== RAW DATA ==

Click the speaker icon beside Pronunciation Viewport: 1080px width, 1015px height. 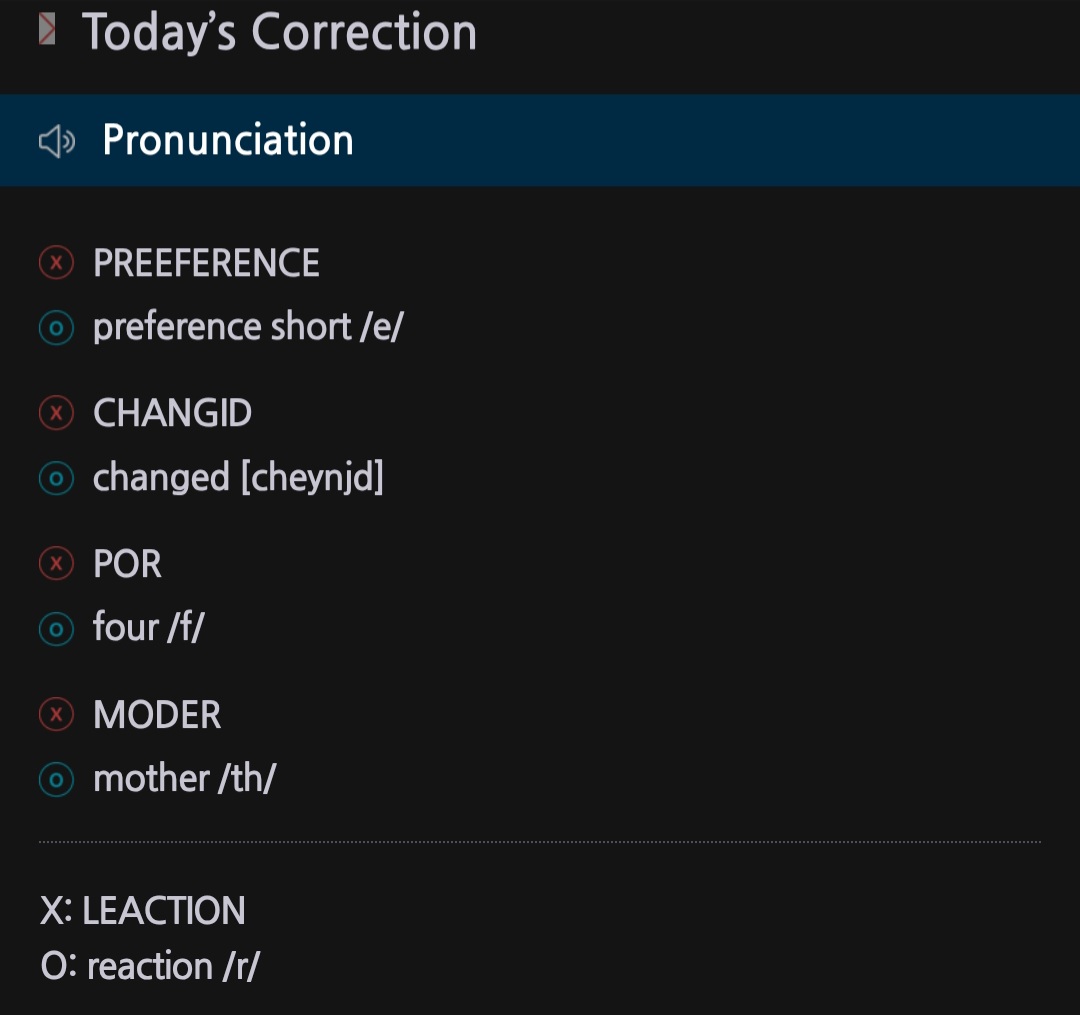click(x=57, y=142)
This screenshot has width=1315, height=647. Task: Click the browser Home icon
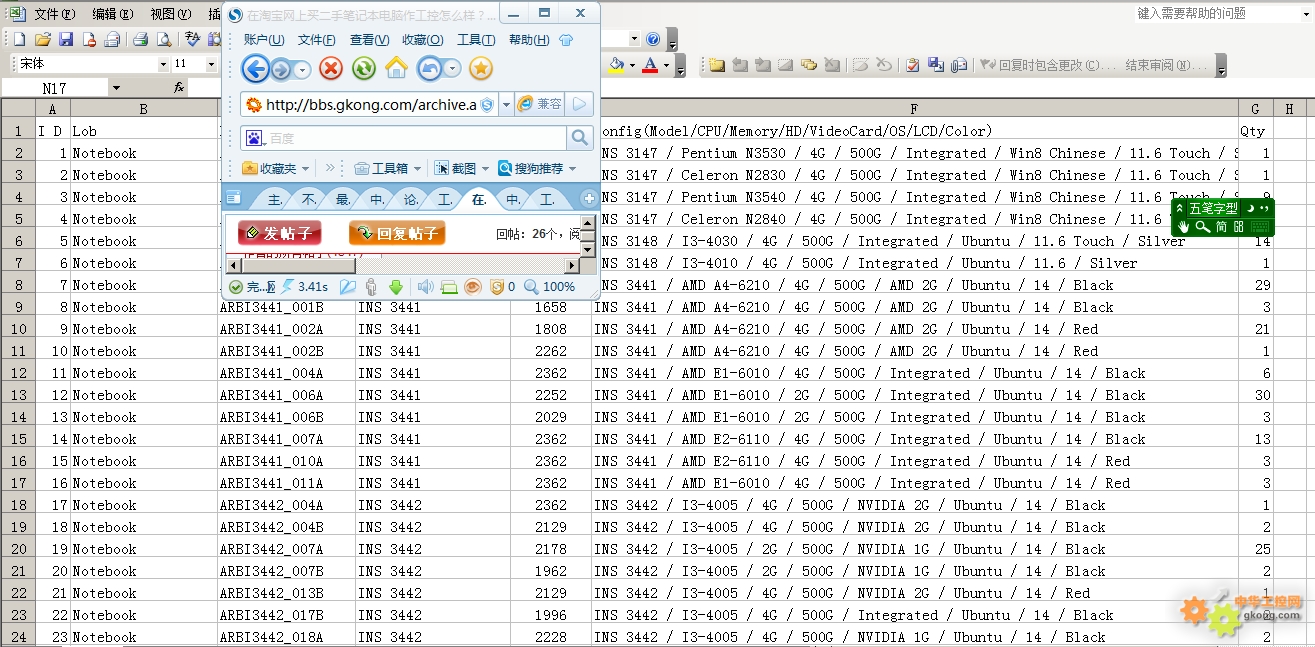click(x=396, y=68)
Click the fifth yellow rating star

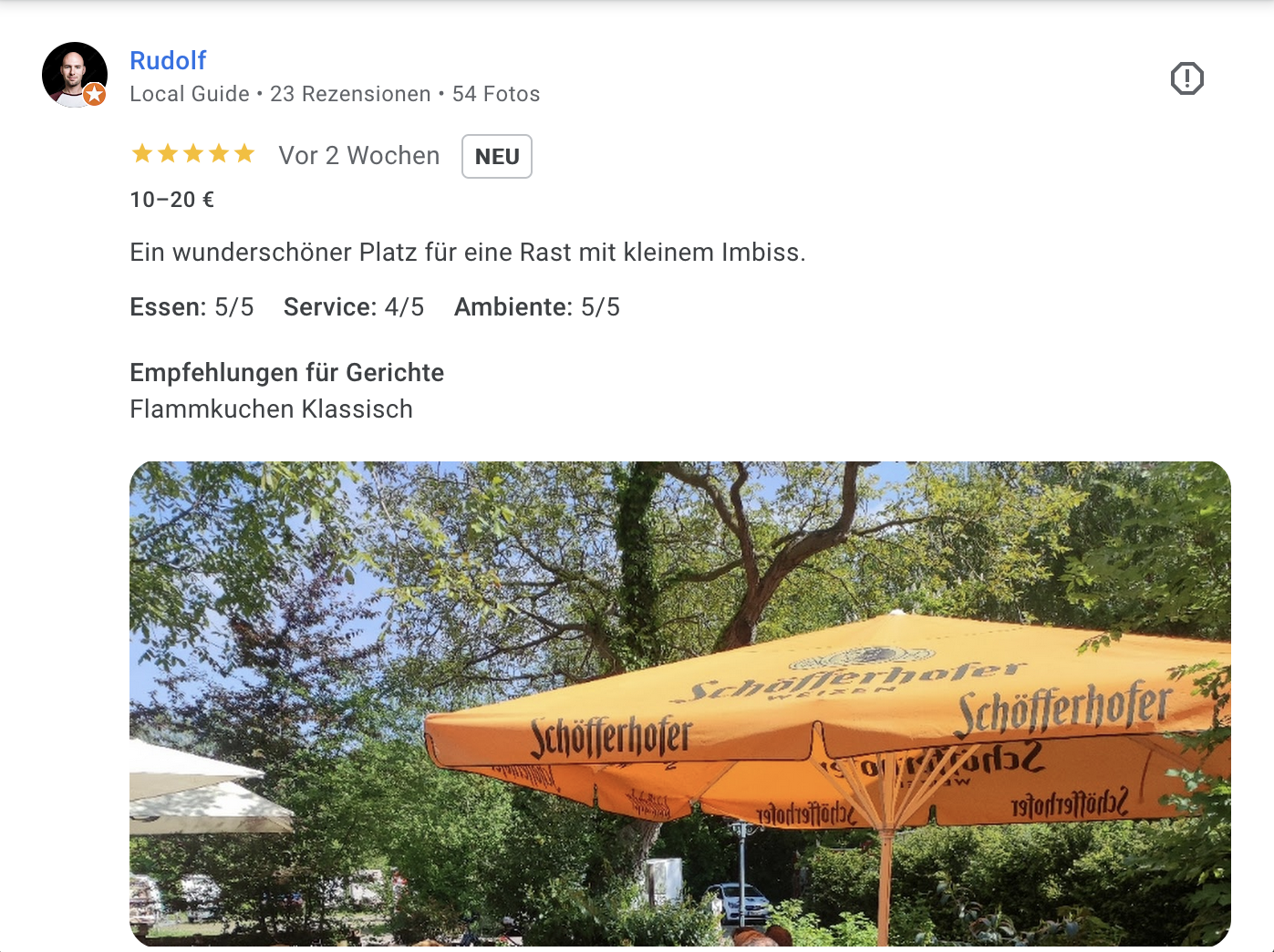[x=244, y=153]

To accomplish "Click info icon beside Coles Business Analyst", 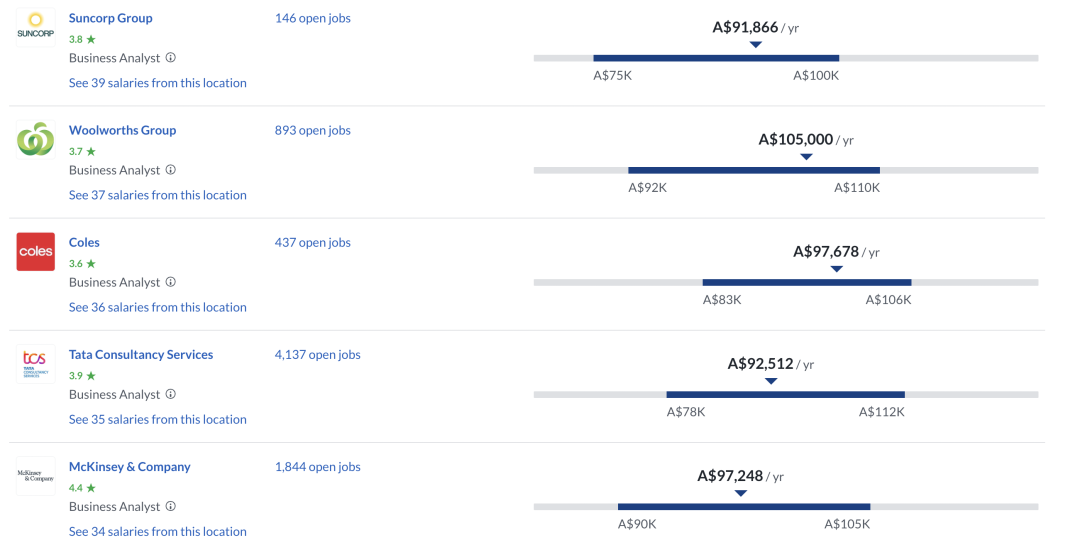I will pos(171,282).
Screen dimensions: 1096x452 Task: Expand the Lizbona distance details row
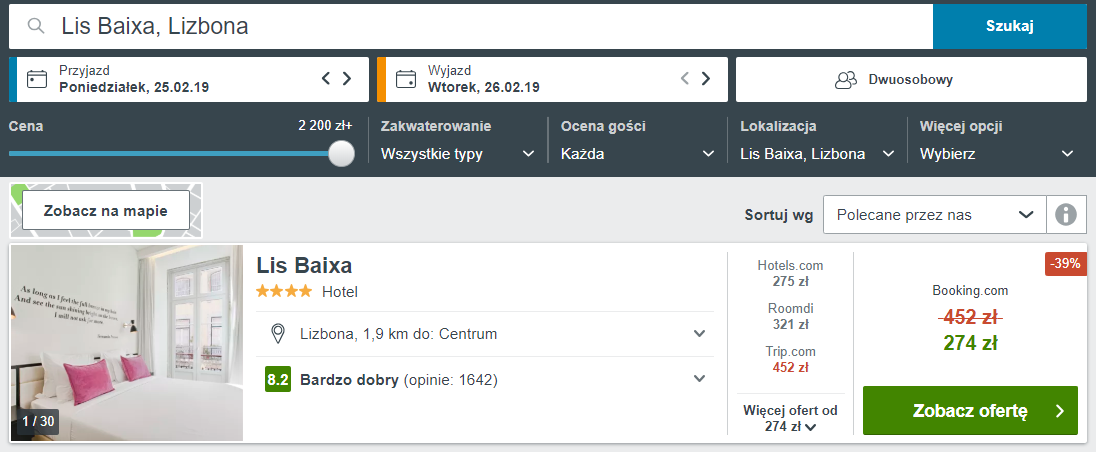click(x=485, y=334)
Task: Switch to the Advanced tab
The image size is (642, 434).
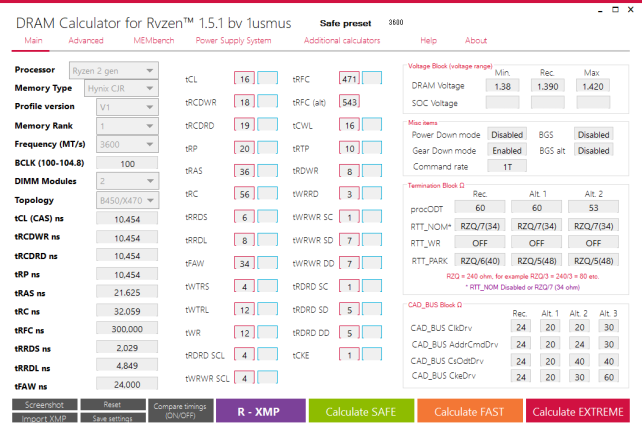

===

SET PROBLEM
Starting with the line that contains "Screen dimensions: 1096x452" and going on through the end of the lines, output those lines as a numbered list with blank lines omitted. Leave the pictures out of the answer.

RESULT OF THE EXERCISE
1. Screen dimensions: 1096x452 Task: Expand the Lizbona distance details row
2. click(x=485, y=334)
3. Task: Switch to the Advanced tab
4. The image size is (642, 434).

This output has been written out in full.